Continue the article below about Liverpool's 3-0 defeat at Watford, starting right after its last paragraph.

PASSAGE GIVEN:

::::

Liverpool falter at Watford
So that’s it! After 422 days Liverpool’s hugely impressive run is at an end. A shock 3-0 defeat at Vicarage Road by Nigel Pearson’s Watford, who started the day in the midst of a relegation dogfight a whopping 55 points behind the runaway leaders, finally brought the seemingly unstoppable Red juggernaut to a grinding halt with a performance and victory that was as impressive as it was unexpected.
That Liverpool weren’t at their best is undeniable, that Watford played above themselves as they fight for their very Premier League lives unquestionable, but surely this is the magic of the self-proclaimed ‘Greatest League in the World’? The fact that on any given matchday, in theory at least, anyone can beat anyone is how the Premier League has positioned itself as the most-watched sports league in the world.
With Liverpool’s closest pursuers Manchester City having a break from League action for yet another silverware-gathering day out at Wembley, the gap at the top remains a staggering 22 points. The defeat at Watford may have been sandwiched between defeat in Madrid in the Champions League and a further loss at Stamford Bridge in the FA Cup, but it is unthinkable for anyone but the most pessimistic of Liverpool fans to suggest that they won’t pick up the 12 points from a remaining 30 they need to secure their first title in three decades.
In the aftermath of the end of their staggering run the driving force behind it, Jürgen Klopp, was understandably defiant saying his charges would “go again”, and that the relief in pressure might be something of a blessing in disguise: “It was clear that at some time we would lose a game. We didn’t wait for it but it was clear that it would happen. Tonight it happened. I see it rather positive. Because from now on we can play free football again. We don’t have to defend or try to get the record we just can try to win football games again.”
For those of us of a Gooner persuasion there was a tangible sense of relief, a vicarious pleasure if you will, that our revered Invincibles continue to stand alone as the only side of the modern era to complete an entire campaign of more than 22 league games (tips hat to Preston North End’s original Invincibles who won an undefeated league and cup double way back in the inaugural league season of 1888-89).

::::

DATA EXTRACT:
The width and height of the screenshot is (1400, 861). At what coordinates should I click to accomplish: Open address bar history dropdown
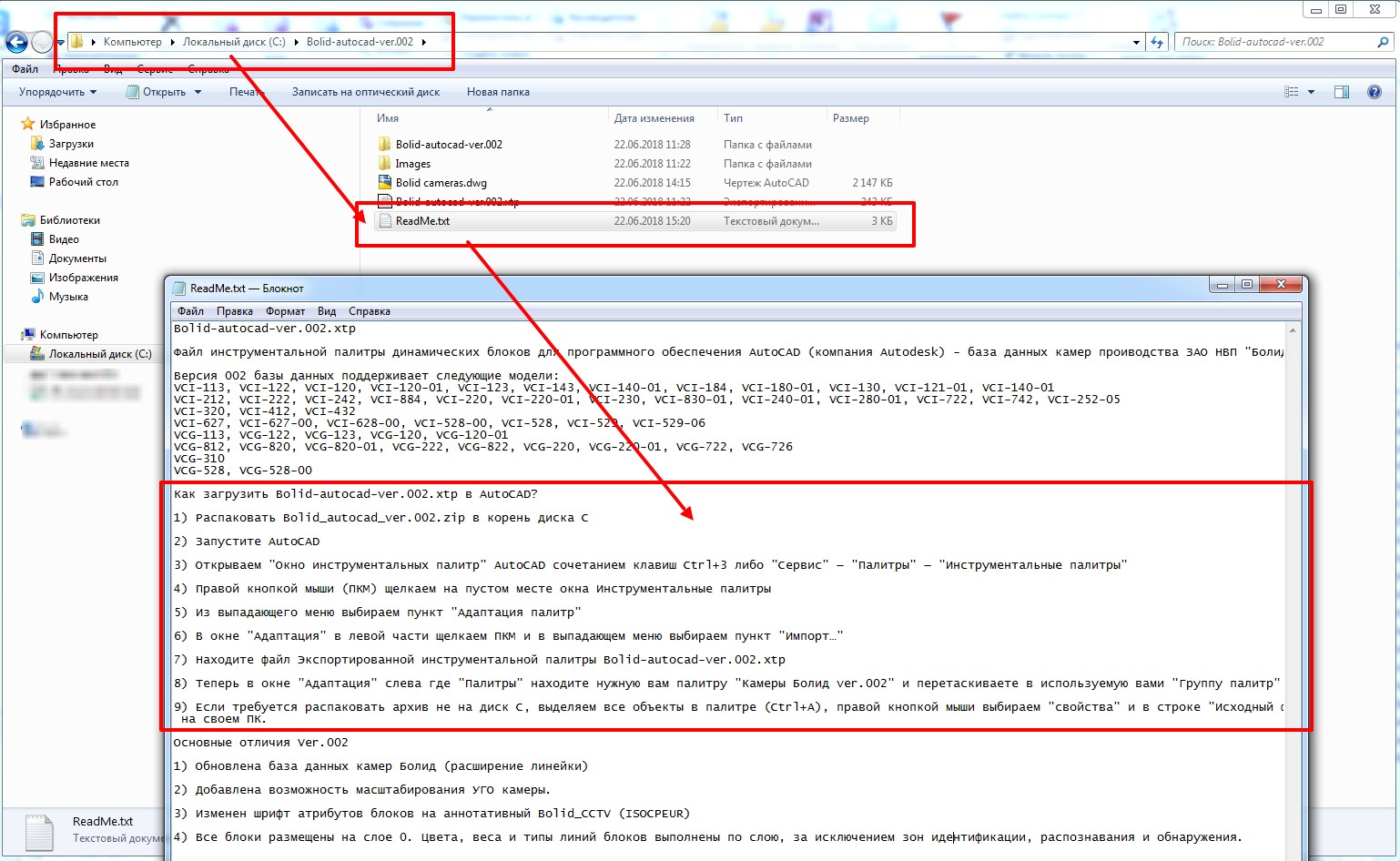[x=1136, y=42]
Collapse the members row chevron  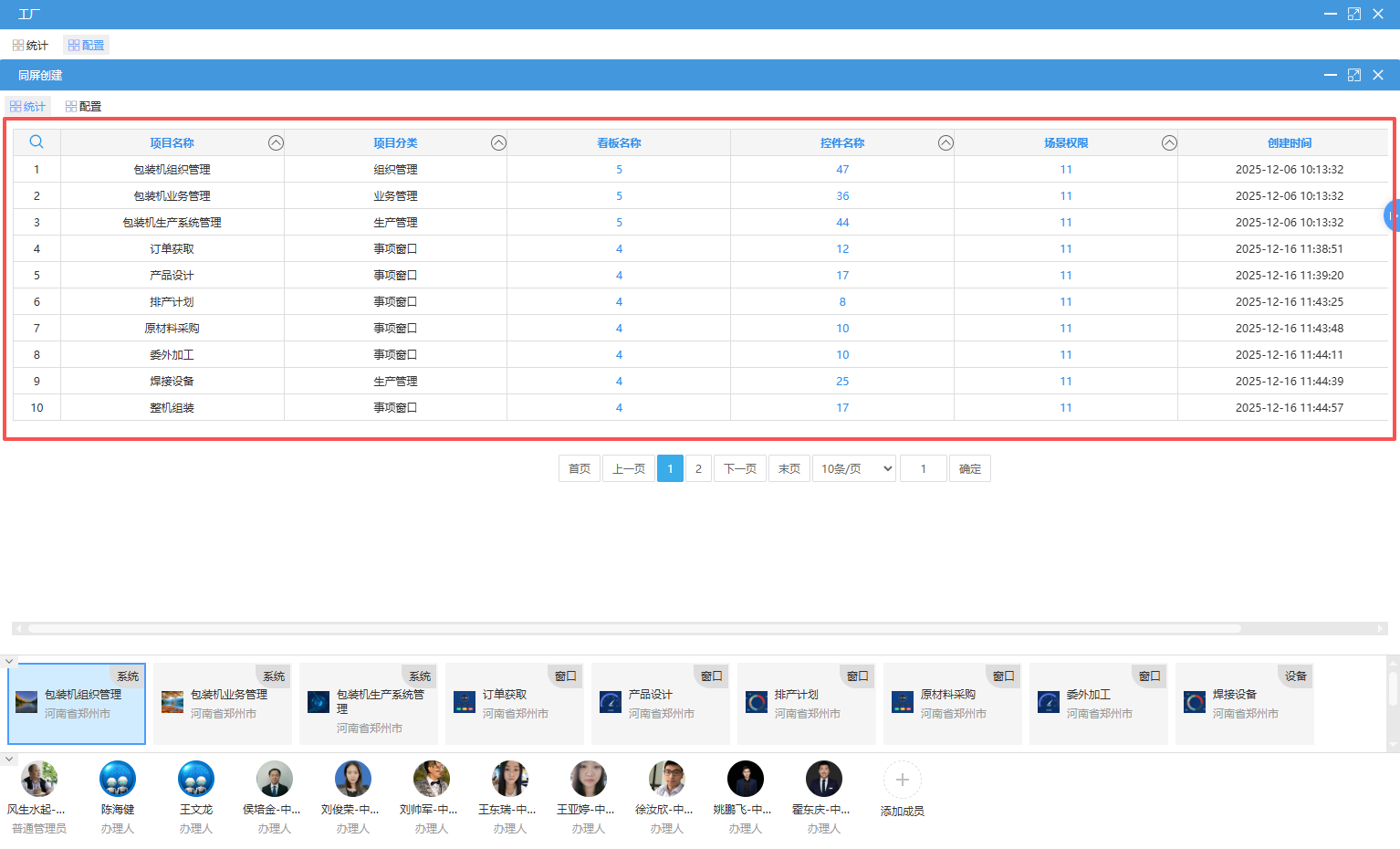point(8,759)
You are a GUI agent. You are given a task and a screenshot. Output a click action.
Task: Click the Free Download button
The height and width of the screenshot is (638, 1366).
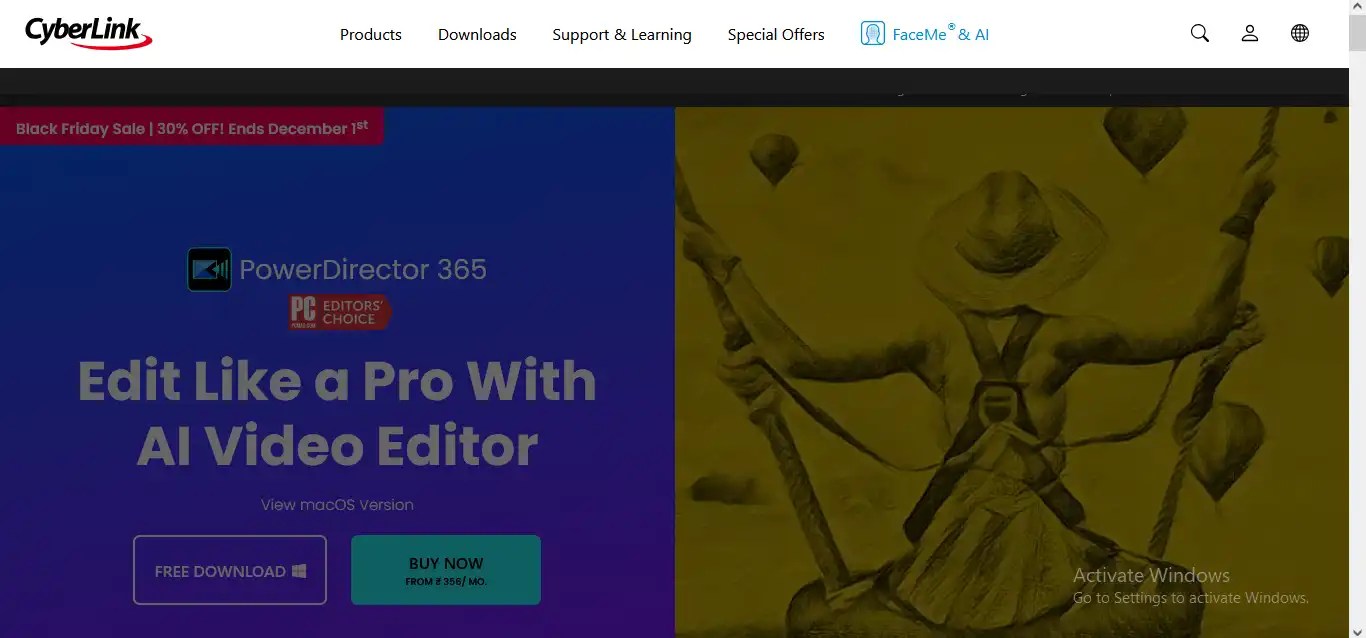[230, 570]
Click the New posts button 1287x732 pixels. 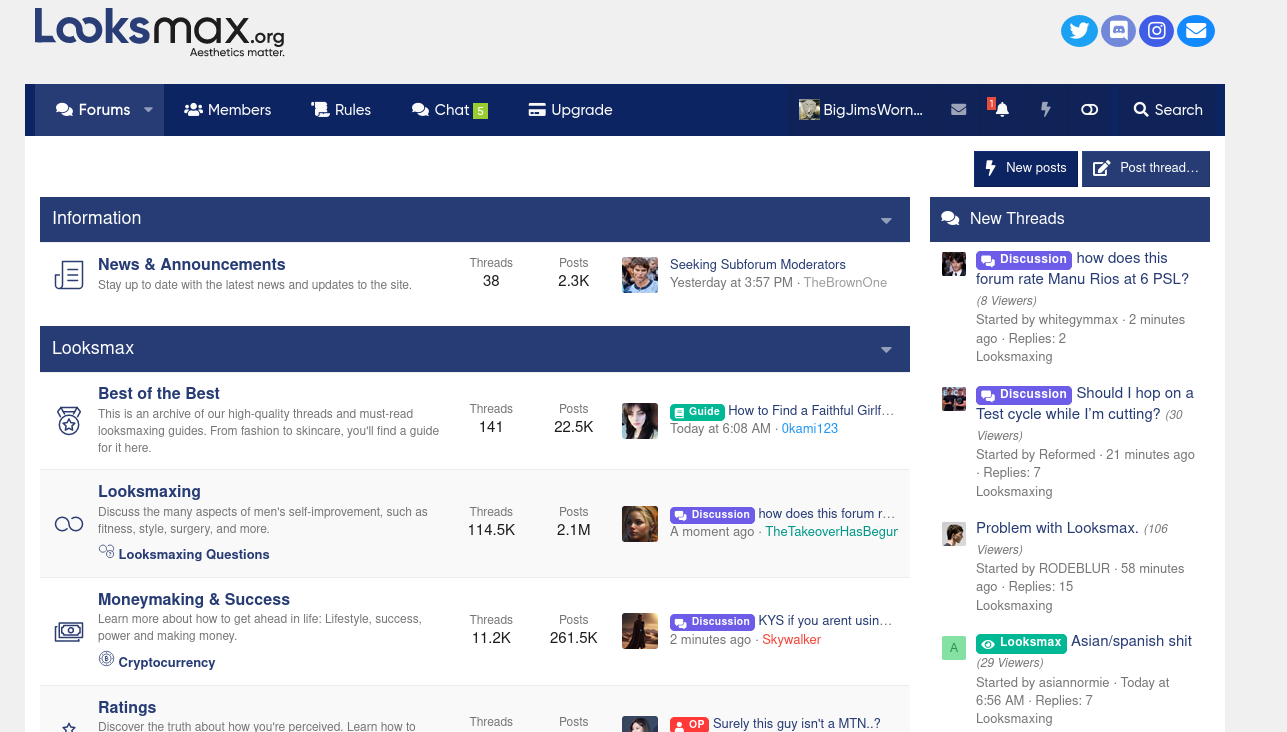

::::

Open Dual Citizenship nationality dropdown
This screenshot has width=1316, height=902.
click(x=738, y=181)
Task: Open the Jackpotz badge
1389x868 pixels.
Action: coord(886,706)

::::

ANSWER TO THIS PROBLEM:
Liverpool’s run may have fallen 5 games short of Arsenal’s overall record of 49 undefeated but they won 3 more games in that span and as a result garnered 1 more point than Arsène Wenger’s side of a decade and a half ago. Barring a complete drop off in form they also remain on course to post the highest top-flight points total in English Football history, if they can win 8 of their remaining 10 games to surpass Manchester City’s total of 100 set in 2017/18.
This weekend sees the Reds return home to host Bournemouth, another team scrapping for their lives in the lower reaches of the table, in the Saturday lunchtime kick-off, surely they couldn’t lose that one as well to make it four in a row and to really set the nerves of the Anfield faithful twitching…could they?
Once again match-going fans are shown their place in the pecking order.
In other news, all eight of this week’s FA Cup Fifth Round games were staged between Monday and Thursday evening simply because the Premier League’s decision to (begrudgingly to say the very least!) create space for a winter break meant that there wasn’t a weekend free on which to play the fixtures.
You can bet your bottom dollar that no consideration was given whatsoever to the followers of: Liverpool, Sheffield United and Newcastle, to name just the three with the most significant travelling distances, who had to travel up and down the country on midweek evenings, at no doubt a not inconsiderable cost, as well as possibly having to take time off work for the ‘privilege’ of being able to follow their side. Still as long as the viewing figures pleased the sponsors and broadcasters who cares about the difficulties endured by the paying live studio audience?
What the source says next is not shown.